Nick Taylor (born 18 January 1980) is a wheelchair basketball player. He competed at the 2008 Summer Paralympics playing for the South Africa men's national wheelchair basketball team. He represented Australia at the 2012 Summer Paralympics in wheelchair basketball, being part of the men's team that won silver. After basketball, he successfully took up wheelchair gold and won the inaugural Australian Wheelchair Golf Championship.

Personal
Taylor was born on 18 January 1980 in South Africa. He became a paraplegic as a result of a car accident in South Africa when he was eighteen years old the day before he was supposed to play in a basketball tournament. He attended university in Cape Town and at the University of Texas.
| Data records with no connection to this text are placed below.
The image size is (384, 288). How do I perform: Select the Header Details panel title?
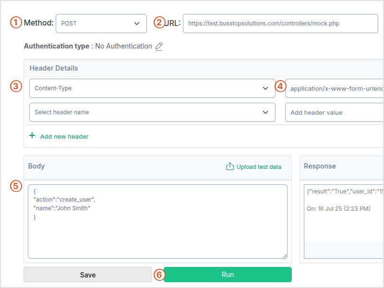54,68
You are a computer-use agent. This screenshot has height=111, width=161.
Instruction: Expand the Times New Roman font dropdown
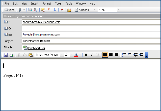coord(62,55)
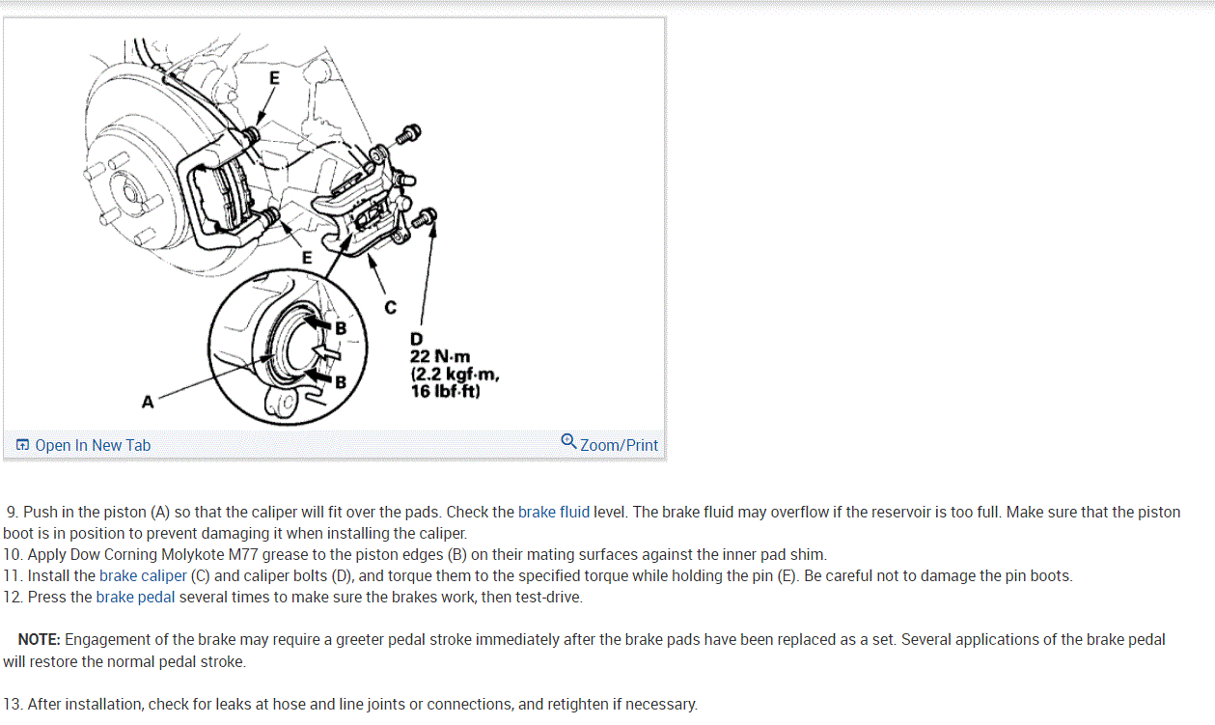Open the brake caliper link in step 11
This screenshot has width=1215, height=725.
point(143,575)
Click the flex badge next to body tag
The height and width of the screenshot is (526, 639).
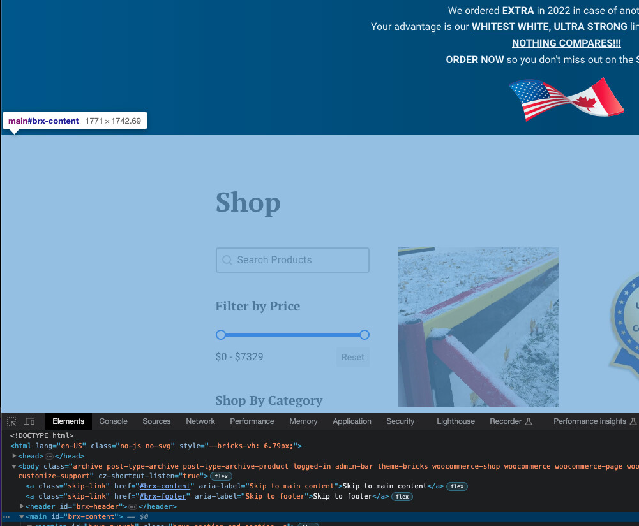222,476
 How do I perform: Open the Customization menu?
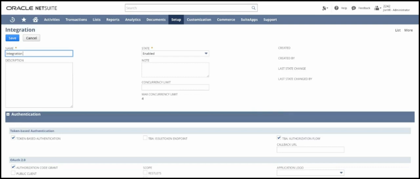pos(199,20)
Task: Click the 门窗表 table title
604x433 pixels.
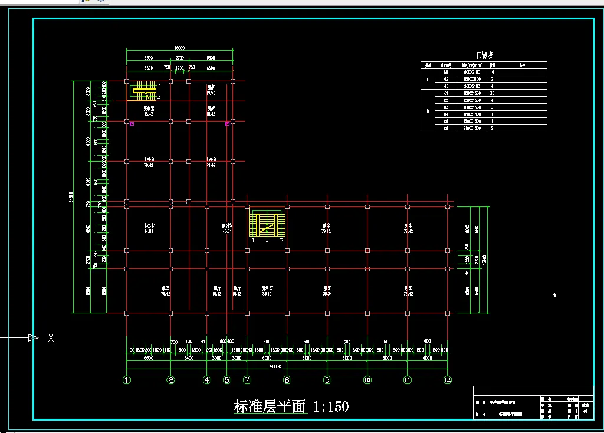Action: click(x=486, y=55)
In 2005, he moved to Illawarra, New South Wales, participating in a surfing tryout that year. In 2012, he lived in Towradgi, New South Wales.

Basketball
Growing up, Taylor played basketball in South Africa, playing for the South Africa junior national basketball team.  He also played for the Natal representative side and was scheduled to play in the 1998 U19 South African National Championships but was involved in a serious car accident the day before the competition.

Wheelchair basketball

Taylor is a wheelchair basketball player, playing in the shooting guard position. He started playing wheelchair basketball in 2002.  He earned the  2010 Frank Ponta Trophy.

Taylor played wheelchair basketball for the University of Texas in 2002 with future Australian national team teammate Brad Ness.

Taylor played for the Wollongong Roller Hawks in 2005. In 2012, he was still with the Roller Hawks, which won the National Wheelchair Basketball League in 2012. In his team's 75-59 semi-final win over the Wentley Wheelcats, he scored fourteen points. In the Grand Final, he scored fourteen points in a game that was played before a crowd of 500.

Taylor played for the South African men's national wheelchair basketball team at the 2008 Summer Paralympics.

Taylor first made the Australian national team in 2009, making his debut at the Rollers & Gliders World Challenge. He was selected to represent Australia at the 2012 Summer Paralympics in wheelchair basketball. Going into the London Paralympics, his team was ranked number one in the world.  He had to earn his spot as fourteen men had been vying for spots on the team.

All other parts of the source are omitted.